The project to bring together 60 years of census data is led by a team at the University of Essex's history department and is supported by a £1m grant from the Economic and Social Research Council.
It has been made possible through an agreement with family history sites including findmypast.com, whereby they will give the team access to their data in return for access to the finished product.
Information from the 1851-1911 censuses is available online through commercial sites allowing people to research their family history. But Professor Kevin Schürer, who is leading the project, says the data needs to be repurposed before it can be of value to academics.
“The things that are online have been designed for family historians and genealogists,” says Schürer. “That kind of service is fine if you're doing small-scale research looking for named individuals, but if you're an academic you ask very different questions, and you could never ask those questions of the current databases.”

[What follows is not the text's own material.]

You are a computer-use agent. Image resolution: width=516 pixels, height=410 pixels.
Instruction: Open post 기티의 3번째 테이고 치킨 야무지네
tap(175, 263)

Another problem is that the current transcripts reflect exactly what was written by hand on the original form, without taking into account abbreviations, variations of language and ambiguities in geographical terms. Schürer's team plans to codify the handwritten entries to make them consistent and fully searchable.
“This is a historical resource – the majority of use will be to do historical research,” says Schürer. “That said, the census is the key source for the 19th century that looks at issues to do with demography, household structure, economic and social structure. The debates about many of the burning economic and social issues today are lacking a real historical dimension. This will enable people looking at current policy issues to put a long-term dimension on it.”
The data will be available to academic researchers, and Schürer sees opportunities for partnerships with organisations who can help make the most of it, such as the British Library and the National Archives.
If the three-year project is successful, the next step could be to combine the 10-yearly snapshots provided by census data with the “moving picture” revealed by records of births, marriages and deaths.